- _PARTS OF THE EXERCISE_
a: In the Comm-Care Corporation v. Louisiana Tax Commission caption, in what capacity is Cynthia Dauzat named?
b: Carry on the Comm-Care Corporation v. Louisiana Tax Commission case text past its final line.

━━━━━ PASSAGE ━━━━━

Comm-Care Corp. v. LOUISIANA TAX COM'N , 762 So. 2d 770 ( 2000 )


Menu:
  • 762 So. 2d 770 (2000)

    COMM-CARE CORPORATION
    v.
    LOUISIANA TAX COMMISSION, Elmer Litchfield, in This Capacity as Sheriff and Ex-Officio Tax Collector of the Parish of East Baton Rouge; Ronnie Book, in His Capacity as Sheriff and Ex-Officio Tax Collector of the Parish of Catahoula; Willie Wayne Houck, in His Capacity as Sheriff and Ex-Officio Tax Collector of the Parish of Lincoln; William Earl Hilton, in His Capacity as Sheriff and Ex-Officio Tax Collector of the Parish of Rapides; Frank a Howard, in His Capacity as Sheriff and Ex-Officio Tax Collector of the Parish of Vernon; Jeffrey F. Wiley, in His Capacity as Sheriff and Ex-Officio Tax Collector of the Parish of Ascension; William Belt, in His Capacity as Sheriff and Ex-Officio Tax Collector of the Parish of Avoyelles; M. Bolivar Bishop, in His Capacity as Sheriff and Ex-Officio Tax Collector of the Parish of Beauregard; Charles L. Cook, in His Capacity as Sheriff and Ex-Officio Tax Collector of the Parish of Ouachita; Cynthia Dauzat, in Her Capacity as Ex-Officio Tax Collector of the City of Bunkie; Deborah Savage, in Her Capacity as Ex-Officio Tax Collector of the City of Jonesville; Charles Otis, in His Capacity as Ex-Officio Tax Collector of the City of Donaldsonville; Benny Chelette, in His Capacity as Ex-Officio Tax Collector of the City of West Monroe; the Parish of Ascension; the Parish of Avoyelles; the Parish of Beauregard; the Parish of Catahoula; the Parish of East Baton Rouge; the Parish of Lincoln; the Parish of Ouachita; the Parish of Rapides; the Parish of Vernon; the City of Bunkie; the City of Donaldsonville; the City of Jonesville; the City of West Monroe; Gerald McCrory, Jr. in His Capacity as Assessor for the Parish of Ascension; Lee F. Thevenote in His Capacity as Assessor for the Parish of Avoyelles; Bobby Cudd in His Capacity Assessor for the Parish of Beauregard; Carmon Walker in His Capacity as Assessor for the Parish of Catahoula; Frank Granger, III in His Capacity as Assessor for the Parish of East Baton Rouge; Jewette Farley in His Capacity as Assessor for the Parish of Lincoln; Rich Bailey in His Capacity as Assessor for the Parish of Ouachita; Ralph Gill in His Capacity as Assessor for the Parish of Rapides; Eugene Cavanaugh in His Capacity as Assessor for the Parish of Vernon.

━━━━━ DATA SECTION ━━━━━

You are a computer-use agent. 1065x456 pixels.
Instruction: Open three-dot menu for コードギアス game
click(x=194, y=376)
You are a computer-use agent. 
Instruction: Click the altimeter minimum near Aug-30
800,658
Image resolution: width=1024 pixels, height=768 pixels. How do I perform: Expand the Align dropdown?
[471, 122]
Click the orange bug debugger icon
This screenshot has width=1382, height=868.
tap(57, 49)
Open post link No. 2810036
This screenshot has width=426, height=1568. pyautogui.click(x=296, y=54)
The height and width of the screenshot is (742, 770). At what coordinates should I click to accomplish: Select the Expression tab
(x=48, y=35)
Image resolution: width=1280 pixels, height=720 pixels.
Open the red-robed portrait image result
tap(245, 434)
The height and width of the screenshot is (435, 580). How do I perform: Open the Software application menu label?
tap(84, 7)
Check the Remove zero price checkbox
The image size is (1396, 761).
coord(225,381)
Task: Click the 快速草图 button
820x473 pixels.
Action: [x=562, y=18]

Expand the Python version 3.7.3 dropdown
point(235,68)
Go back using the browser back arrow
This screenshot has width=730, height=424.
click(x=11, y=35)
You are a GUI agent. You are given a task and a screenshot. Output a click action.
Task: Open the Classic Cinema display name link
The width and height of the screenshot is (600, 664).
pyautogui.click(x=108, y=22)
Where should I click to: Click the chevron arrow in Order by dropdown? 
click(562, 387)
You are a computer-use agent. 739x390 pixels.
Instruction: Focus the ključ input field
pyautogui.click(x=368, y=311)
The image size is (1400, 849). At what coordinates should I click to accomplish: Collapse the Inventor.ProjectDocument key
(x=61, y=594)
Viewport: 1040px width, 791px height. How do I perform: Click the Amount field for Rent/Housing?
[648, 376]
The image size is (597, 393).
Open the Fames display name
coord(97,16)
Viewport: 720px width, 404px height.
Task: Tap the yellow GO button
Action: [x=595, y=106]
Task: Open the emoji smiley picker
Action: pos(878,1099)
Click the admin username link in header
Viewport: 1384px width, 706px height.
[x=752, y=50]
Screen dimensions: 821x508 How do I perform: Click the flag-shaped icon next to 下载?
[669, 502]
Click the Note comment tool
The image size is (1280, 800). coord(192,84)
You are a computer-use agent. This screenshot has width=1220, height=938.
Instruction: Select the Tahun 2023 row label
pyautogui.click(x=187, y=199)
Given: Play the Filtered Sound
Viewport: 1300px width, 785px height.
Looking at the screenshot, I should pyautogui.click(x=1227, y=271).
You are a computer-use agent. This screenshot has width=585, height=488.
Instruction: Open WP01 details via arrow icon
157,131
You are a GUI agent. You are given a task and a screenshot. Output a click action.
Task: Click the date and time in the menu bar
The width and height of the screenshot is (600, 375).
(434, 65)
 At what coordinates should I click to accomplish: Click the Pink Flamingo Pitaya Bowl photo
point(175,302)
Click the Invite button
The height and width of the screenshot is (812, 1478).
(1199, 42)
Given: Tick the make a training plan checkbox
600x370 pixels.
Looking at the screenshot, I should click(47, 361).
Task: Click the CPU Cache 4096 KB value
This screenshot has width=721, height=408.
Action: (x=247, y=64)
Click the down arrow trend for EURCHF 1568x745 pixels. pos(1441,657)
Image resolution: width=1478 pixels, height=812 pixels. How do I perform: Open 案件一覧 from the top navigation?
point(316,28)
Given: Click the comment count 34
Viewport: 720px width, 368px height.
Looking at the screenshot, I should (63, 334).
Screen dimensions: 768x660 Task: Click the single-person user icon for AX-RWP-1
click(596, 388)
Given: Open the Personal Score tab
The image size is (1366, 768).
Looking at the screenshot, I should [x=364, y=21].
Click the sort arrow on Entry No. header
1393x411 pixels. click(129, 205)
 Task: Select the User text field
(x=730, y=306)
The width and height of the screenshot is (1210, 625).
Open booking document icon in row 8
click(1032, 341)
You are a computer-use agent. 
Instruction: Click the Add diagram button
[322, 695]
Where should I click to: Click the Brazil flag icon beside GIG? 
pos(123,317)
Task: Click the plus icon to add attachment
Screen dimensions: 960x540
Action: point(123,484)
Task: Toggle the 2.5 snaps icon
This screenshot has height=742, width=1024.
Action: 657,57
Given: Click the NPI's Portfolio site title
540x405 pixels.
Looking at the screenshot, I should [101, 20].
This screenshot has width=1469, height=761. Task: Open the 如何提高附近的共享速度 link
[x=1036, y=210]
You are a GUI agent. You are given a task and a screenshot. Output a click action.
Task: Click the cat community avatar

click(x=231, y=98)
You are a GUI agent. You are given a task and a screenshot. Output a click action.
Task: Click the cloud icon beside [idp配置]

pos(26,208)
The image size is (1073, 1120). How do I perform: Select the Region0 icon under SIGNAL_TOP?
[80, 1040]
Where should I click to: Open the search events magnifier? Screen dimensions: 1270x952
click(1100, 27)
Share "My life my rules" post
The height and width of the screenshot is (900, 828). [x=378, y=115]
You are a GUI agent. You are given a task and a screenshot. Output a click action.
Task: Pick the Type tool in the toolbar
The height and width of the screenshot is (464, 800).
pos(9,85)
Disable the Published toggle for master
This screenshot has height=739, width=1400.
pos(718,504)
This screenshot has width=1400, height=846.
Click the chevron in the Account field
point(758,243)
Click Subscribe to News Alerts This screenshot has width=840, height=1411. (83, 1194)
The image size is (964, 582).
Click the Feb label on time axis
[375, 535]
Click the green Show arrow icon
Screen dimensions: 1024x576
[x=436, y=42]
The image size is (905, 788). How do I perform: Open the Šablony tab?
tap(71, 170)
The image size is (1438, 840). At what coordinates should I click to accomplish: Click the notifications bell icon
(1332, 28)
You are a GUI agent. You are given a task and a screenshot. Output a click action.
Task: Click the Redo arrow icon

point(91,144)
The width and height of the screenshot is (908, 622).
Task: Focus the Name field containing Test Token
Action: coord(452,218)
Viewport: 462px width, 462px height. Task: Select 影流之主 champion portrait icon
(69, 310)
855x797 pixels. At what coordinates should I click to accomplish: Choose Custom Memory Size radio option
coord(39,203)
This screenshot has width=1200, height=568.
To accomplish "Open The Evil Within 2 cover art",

━━━━━

- _PER-TASK OUTPUTS_
a: She is named in her capacity as Ex-Officio Tax Collector of the City of Bunkie.

b:
    No. 99 CA 0709.

    Court of Appeal of Louisiana, First Circuit.

    June 23, 2000.

    *772 John L. Dardenne, Jr., Baton Rouge, John Stassi, II, Scott J. Sonnier, New Orleans, for Appellant Plaintiff Comm-Care Corp.

    Tony Tillman, Leesville, for Appellees Defendants Gerald McCrory, Jr., Lee F. Thevenote, Bobby Cudd, Carmon Walker, Frank Granger, III, Jewette Farley, Rich Bailey and Eugene Cavanaugh.

    W. Mark McKee, West Monroe, for Ouachita Parish.

    John F. Weeks, Metairie, for Jefferson Parish.

    Russell Purvis, Jonesville, for Catahoula Parish.

    Cyrus J. Greco, Baton Rouge, for East Baton Rouge Parish.

    Vyrona Wiltz, Krotz Springs, for La. Tax Commission.

    Paul S. West, Baton Rouge, for All Named Assessors.

    T. Tod Cagle, West Monroe, for Lincoln and Ouachita Parishes.

    David R. Latage, DeRidder, for Beauregard Parish.

    Before: FOIL, WHIPPLE and GUIDRY, JJ.

    FOIL, J.

    In this appeal, a taxpayer, Comm-Care Corporation, challenges an administrative decision of the Louisiana Tax Commission that denied exemptions claimed by the taxpayer. The district court affirmed the Commission's decision and this appeal by Comm-Care followed. For the following reasons, we reverse.

    FACTS AND PROCEDURAL BACKGROUND

    Comm-Care Corporation, an entity recognized as a tax-exempt organization by the United States Internal Revenue Service, is the owner and operator of ten nursing homes throughout nine parishes in Louisiana. It sought exemption from 1996 ad valorem taxes with the respective tax assessors in the parishes where its nursing homes are located. The parish tax assessors disallowed Comm-Care's claims, and Comm-Care administratively appealed to the respective parish boards of review, pursuant to La. R.S. 47:1992(C). Each parish board affirmed the decision of its assessor, and Comm-Care appealed to the Louisiana Tax Commission, pursuant to La. R.S. 47:1992(D).

    On November 13, 1996, the Tax Commission held a hearing on the matter and subsequently determined that Comm-Care was not exempt from paying the 1996 ad valorem taxes. In a decision rendered January 28, 1997, the Commission found that, although Comm-Care is a non-profit corporation operated for health and welfare purposes and exempt from federal and state taxes, the evidence showed that Comm-Care was not operating the nursing homes in a "charitable" manner. Rather, the Commission found that the nursing homes appeared to be operated in the same manner as any "for-profit" organization.

    Comm-Care timely paid the taxes under protest and, on February 10, 1997, filed a petition for judicial review of the Commission's decision in the trial court, pursuant to La. R.S. 47:1998(A)(1). A hearing was held on the matter on January 26, 1998. Thereafter, in written reasons for judgment, signed November 2, 1998, the trial court concluded the Commission's decision was supported by the evidence and affirmed the same. This devolutive appeal by Comm-Care followed.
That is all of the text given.